Netflix · 3dot Productions · 93 min · Screenplay: Natalie Krinsky, Cinco Paul, Katie Silberman
Ladies First is an average film with a good idea and not enough to say about it. The premise is funny on paper. Sacha Baron Cohen plays Damien Sachs, a shameless chauvinist advertising executive who gets knocked on the head and wakes up in a parallel world where women are in charge and men are at the bottom. What Women Want meets I Am Not an Easy Man, made for Netflix in 2026. Fine.
The problem is that the film's version of a matriarchal society is just the current world with the genders swapped. Beer ads with scantily clad men. Women in boardrooms while men cook at home. Women cat-calling men on the street. One-for-one substitution. No actual imagination applied.
If you are going to make a film about what the world would look like if women held all the power, the least you can do is make it interesting. What would actually be different. What would stay the same. What does power do to people regardless of gender. Ladies First does not ask any of these questions. It just flips the existing world upside down and expects that to be enough.
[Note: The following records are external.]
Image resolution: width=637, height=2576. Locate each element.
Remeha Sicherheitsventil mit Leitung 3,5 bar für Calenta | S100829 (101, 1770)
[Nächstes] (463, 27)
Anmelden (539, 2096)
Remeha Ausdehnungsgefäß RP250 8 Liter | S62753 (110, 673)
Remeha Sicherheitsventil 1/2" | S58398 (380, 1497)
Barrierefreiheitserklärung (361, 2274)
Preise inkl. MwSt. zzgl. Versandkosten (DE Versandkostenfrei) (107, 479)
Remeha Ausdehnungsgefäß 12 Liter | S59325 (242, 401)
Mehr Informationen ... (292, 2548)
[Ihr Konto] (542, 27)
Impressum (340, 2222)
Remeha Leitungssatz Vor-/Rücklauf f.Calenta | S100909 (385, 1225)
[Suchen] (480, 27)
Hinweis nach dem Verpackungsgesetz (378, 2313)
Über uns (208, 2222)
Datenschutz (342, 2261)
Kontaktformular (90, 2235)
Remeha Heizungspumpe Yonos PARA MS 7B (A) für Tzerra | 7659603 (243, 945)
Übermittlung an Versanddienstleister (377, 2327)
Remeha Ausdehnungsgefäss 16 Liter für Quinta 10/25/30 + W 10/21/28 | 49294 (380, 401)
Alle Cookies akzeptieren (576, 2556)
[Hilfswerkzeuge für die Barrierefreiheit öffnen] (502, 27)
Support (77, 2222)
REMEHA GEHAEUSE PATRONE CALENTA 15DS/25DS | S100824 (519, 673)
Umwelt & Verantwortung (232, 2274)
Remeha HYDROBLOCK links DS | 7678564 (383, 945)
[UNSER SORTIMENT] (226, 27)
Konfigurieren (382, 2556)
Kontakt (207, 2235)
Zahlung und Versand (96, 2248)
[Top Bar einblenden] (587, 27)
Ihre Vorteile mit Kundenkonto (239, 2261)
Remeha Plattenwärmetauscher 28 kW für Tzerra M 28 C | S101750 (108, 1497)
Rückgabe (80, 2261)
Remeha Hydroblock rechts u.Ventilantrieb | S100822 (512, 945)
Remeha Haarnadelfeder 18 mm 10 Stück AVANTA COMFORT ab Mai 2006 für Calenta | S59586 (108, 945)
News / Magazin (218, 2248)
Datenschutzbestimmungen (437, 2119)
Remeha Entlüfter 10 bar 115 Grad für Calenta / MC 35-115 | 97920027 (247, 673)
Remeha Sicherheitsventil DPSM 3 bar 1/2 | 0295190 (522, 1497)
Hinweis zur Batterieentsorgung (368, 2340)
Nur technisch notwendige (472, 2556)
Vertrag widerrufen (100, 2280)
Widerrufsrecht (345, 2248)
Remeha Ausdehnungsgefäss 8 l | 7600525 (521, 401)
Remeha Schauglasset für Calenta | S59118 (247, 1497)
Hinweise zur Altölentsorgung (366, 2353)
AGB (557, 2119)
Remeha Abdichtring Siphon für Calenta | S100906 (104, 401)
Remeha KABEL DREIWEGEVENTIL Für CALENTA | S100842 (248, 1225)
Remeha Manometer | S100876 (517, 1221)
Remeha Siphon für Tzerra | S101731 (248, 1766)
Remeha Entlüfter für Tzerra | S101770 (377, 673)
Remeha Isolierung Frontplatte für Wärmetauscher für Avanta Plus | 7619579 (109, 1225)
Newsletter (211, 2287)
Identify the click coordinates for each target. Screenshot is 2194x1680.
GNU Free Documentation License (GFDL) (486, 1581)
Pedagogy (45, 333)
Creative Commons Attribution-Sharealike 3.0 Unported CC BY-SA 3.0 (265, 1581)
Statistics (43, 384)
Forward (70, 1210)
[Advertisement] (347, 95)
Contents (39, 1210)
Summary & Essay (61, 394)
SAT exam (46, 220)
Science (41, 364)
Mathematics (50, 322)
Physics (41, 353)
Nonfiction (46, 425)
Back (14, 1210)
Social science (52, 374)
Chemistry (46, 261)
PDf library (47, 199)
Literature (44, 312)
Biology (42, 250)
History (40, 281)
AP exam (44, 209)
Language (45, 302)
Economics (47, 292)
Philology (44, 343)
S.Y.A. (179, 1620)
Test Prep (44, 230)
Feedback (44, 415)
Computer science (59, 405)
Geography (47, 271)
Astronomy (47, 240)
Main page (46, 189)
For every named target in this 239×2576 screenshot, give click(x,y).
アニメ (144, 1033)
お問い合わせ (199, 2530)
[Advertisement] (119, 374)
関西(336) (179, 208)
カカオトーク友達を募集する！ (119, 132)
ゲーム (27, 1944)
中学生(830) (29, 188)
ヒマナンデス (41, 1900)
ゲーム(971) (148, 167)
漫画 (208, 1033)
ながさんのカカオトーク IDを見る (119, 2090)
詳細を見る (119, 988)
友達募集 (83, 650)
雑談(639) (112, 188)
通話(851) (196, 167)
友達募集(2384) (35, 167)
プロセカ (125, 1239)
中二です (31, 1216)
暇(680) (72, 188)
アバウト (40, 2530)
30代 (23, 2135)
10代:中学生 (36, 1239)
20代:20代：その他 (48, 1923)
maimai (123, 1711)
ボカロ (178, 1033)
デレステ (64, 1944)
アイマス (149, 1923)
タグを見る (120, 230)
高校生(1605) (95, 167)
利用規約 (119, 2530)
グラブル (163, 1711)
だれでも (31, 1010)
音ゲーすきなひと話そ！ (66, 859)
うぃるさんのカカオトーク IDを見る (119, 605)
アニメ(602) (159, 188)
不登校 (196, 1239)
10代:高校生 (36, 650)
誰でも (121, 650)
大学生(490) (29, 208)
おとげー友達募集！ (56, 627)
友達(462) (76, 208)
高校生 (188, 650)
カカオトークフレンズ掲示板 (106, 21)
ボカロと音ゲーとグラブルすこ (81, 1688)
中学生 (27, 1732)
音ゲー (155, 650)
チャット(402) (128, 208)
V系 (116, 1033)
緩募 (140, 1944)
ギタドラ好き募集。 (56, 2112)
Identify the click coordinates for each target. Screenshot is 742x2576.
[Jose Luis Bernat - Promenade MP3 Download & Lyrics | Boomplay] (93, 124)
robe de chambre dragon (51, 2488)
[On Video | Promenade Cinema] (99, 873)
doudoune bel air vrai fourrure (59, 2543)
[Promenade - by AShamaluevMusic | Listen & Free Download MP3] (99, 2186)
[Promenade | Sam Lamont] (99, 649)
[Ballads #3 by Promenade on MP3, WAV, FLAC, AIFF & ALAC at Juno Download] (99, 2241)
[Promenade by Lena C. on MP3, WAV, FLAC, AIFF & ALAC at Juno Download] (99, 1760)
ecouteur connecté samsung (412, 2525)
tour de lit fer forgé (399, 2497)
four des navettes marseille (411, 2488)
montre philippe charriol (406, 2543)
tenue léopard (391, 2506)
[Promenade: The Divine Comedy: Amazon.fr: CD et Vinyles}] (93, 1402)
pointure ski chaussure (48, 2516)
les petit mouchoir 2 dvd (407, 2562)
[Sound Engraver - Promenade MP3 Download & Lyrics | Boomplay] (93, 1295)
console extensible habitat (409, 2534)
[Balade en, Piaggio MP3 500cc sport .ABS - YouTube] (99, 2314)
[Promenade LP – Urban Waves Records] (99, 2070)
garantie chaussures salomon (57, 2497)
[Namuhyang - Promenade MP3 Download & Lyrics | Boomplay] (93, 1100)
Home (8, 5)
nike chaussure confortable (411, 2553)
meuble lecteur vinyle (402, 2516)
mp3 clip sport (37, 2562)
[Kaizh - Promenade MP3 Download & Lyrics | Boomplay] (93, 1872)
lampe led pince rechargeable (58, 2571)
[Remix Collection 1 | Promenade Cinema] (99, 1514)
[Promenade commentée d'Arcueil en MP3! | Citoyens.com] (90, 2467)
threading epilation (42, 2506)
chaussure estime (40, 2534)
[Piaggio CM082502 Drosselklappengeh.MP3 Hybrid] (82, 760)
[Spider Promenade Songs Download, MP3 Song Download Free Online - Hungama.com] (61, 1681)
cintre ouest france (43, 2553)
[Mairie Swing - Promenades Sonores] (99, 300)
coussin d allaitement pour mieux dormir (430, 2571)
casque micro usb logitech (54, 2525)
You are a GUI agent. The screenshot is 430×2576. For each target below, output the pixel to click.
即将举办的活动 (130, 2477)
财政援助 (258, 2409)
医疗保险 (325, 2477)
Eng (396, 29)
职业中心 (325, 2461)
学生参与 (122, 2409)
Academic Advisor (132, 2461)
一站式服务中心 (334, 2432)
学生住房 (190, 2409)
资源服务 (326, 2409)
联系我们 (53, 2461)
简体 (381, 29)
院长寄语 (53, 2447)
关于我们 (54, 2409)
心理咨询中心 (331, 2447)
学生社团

Sacha Baron Cohen and Rosamund Pike are both good individually. Pike in particular is clearly having fun playing the sharp, ruthless, charming version of everything Damien used to be. The supporting cast is stacked. Charles Dance, Fiona Shaw, Kathryn Hunter, Richard E. Grant, Emily Mortimer. An extraordinary collection of British actors, most of whom are given almost nothing to do. Shaw gets one memorable scene. Grant is playing a homeless man covered in pigeons. That is what this film does with Richard E. Grant.
The cast is too good for the material, and the material knows it.
The film has one joke. Men are now treated the way women used to be treated. It tells this joke over and over for 93 minutes. The first few times it lands. By the middle of the film it has run dry. By the end it has been replaced by a straightforward reformed-man romance that is more predictable than anything in the first half. The satire evaporates and what remains is a conventional Netflix comedy with an unusual setting.
For a film made in 2026, by a female director and a mostly female writing team, it is surprisingly toothless about what it actually has to say. The premise had the potential to be genuinely provocative. It settles for comfortable.
Ladies First is not a disaster. It is watchable. Some scenes work. Some jokes land. Pike is worth watching. But it is a film that had something to say and chose not to say it, and that is a specific kind of disappointment. The 26% on Rotten Tomatoes is a bit harsh. The 5.8 on IMDb is about right.
A one-joke comedy that runs out of joke halfway through. The cast is better than the material, the premise is better than the execution, and the whole thing is more comfortable than it should be for a film with this much to say.
Average. Skip if you have better options.